28e Dim T.O. B/1918
Cet
homme était riche, il avait de grands biens. Matériellement, il était
comblé. Moralement, il n'avait rien non plus à se reprocher : tous les
commandements de Dieu, il les observe depuis sa jeunesse. C'est un bon
pratiquant. Sa vie paraît réglée, codifiée une fois pour toutes. Pas de
surprises possibles, ni matériellement, ni moralement.
Pourtant,
semble-t-il, il a le sentiment de ne pas vivre. Derrière la question
qu'il pose à Jésus : "Que dois-je
faire pour avoir en héritage la vie éternelle ?", on devine une
inquiétude : Vivre, est-ce que cela consiste simplement à ne manquer de rien
matériellement, et à se conformer au code de conduite prescrit par la société
et la religion ? Est-ce cela la vie, la vraie vie ?
--*--
● Série d'exercices
1. Relevez toutes les phrases interrogatives que contient l'extrait sur l'homme riche.
2. Recopiez fidèlement le passage de l'extrait sur l'homme riche compris entre « 28e Dim T.O. » et « matériellement, ni moralement. », ces deux bornes incluses.
3. Rédigez la suite de l'extrait sur l'homme riche, en reprenant après sa dernière phrase.
Les entrées qui suivent n'ont aucun rapport avec l'extrait sur l'homme riche.
--*--
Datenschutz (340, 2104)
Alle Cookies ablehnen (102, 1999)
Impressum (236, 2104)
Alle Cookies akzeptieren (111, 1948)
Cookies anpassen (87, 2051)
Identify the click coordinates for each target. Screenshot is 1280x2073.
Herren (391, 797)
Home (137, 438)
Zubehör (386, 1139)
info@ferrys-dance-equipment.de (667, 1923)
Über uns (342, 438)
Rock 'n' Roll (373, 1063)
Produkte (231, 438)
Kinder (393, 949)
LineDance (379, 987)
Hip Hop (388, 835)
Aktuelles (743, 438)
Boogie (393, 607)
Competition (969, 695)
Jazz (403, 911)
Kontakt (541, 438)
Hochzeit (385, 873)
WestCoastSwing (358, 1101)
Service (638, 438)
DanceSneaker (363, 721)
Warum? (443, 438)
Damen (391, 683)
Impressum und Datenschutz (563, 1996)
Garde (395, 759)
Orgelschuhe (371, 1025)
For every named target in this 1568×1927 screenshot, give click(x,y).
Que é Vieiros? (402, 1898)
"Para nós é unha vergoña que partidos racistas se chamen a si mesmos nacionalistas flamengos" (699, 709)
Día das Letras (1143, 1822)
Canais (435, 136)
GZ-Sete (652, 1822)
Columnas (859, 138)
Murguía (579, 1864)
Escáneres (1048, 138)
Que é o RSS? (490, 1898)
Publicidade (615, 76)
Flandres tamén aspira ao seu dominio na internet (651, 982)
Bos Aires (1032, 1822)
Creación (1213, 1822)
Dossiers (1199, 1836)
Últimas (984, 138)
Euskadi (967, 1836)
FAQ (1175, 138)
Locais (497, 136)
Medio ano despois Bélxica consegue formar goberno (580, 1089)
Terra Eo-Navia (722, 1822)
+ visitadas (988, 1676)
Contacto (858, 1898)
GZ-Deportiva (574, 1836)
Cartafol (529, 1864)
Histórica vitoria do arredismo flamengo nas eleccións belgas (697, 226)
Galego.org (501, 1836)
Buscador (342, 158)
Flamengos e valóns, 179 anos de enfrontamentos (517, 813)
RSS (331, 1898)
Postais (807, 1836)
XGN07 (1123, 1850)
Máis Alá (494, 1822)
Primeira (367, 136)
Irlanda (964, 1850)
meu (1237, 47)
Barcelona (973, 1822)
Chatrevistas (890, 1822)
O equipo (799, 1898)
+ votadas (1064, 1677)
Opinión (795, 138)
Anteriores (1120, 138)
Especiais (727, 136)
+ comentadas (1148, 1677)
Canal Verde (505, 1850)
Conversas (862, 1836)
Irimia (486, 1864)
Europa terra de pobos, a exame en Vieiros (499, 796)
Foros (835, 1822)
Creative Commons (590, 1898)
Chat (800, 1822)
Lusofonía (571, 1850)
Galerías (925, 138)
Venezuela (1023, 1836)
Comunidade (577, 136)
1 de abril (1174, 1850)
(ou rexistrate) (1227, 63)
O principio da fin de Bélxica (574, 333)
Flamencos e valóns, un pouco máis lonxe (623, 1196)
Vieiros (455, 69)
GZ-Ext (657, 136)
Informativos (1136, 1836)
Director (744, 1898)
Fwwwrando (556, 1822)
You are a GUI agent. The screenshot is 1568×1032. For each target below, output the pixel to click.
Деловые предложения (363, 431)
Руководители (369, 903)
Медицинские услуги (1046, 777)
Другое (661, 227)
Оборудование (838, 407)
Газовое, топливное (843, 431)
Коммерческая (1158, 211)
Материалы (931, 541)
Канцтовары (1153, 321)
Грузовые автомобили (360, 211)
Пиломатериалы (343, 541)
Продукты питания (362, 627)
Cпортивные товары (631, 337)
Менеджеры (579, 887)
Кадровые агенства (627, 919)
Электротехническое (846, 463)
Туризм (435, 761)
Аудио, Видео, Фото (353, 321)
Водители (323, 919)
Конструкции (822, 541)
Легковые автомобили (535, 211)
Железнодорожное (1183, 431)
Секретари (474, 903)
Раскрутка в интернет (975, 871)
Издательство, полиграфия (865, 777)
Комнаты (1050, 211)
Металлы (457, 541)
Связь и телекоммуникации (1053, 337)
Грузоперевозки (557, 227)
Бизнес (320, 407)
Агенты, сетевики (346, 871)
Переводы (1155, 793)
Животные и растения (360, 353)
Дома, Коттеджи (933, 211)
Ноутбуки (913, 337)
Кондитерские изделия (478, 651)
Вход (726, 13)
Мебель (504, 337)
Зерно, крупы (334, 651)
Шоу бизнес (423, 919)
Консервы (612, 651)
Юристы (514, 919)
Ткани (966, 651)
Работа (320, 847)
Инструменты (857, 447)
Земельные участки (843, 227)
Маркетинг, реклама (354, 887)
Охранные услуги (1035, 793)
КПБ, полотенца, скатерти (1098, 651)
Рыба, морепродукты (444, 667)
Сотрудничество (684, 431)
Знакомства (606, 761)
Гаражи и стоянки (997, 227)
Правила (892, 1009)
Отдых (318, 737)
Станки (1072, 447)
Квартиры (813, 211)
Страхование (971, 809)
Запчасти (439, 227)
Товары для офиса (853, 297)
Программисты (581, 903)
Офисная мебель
--*--
● Réponses par exercice
1.
- « Que dois-je faire pour avoir en héritage la vie éternelle ? »
- « Vivre, est-ce que cela consiste simplement à ne manquer de rien matériellement, et à se conformer au code de conduite prescrit par la société et la religion ? »
- « Est-ce cela la vie, la vraie vie ? »

2.
28e Dim T.O. B/1918
Cet
homme était riche, il avait de grands biens. Matériellement, il était
comblé. Moralement, il n'avait rien non plus à se reprocher : tous les
commandements de Dieu, il les observe depuis sa jeunesse. C'est un bon
pratiquant. Sa vie paraît réglée, codifiée une fois pour toutes. Pas de
surprises possibles, ni matériellement, ni moralement.

3.
Jésus
devine cette inquiétude et ces questions. Il en est tout heureux. Au contraire
des scribes et des pharisiens toujours contents d'eux-mêmes, voilà enfin
quelqu'un qui a soif de vivre pleinement !
"Que dois-je
faire pour avoir en héritage la vie éternelle ?".
Peut-être pense-t-il simplement à la vie éternelle après la mort ?
N'est-ce pas également notre interprétation ?
Or,
le Nouveau Testament ne cesse de nous dire que la vie éternelle, c'est
maintenant qu'elle doit commencer ; de même, le Royaume de Dieu, c'est
ici-bas, dès maintenant, qu'on est invité à y entrer. Jésus nous le dit : "Celui qui m'écoute et qui s'attache à
moi a la vie éternelle… Dès maintenant, il est passé de la mort à la vie"
(Jn
5/24).
Et
St Paul affirme, lui aussi, dans le même sens: "Alors
que nous étions morts, Dieu nous a donné
la vie avec le Christ… Avec lui, il nous a ressuscités" (Ephes. 2/5).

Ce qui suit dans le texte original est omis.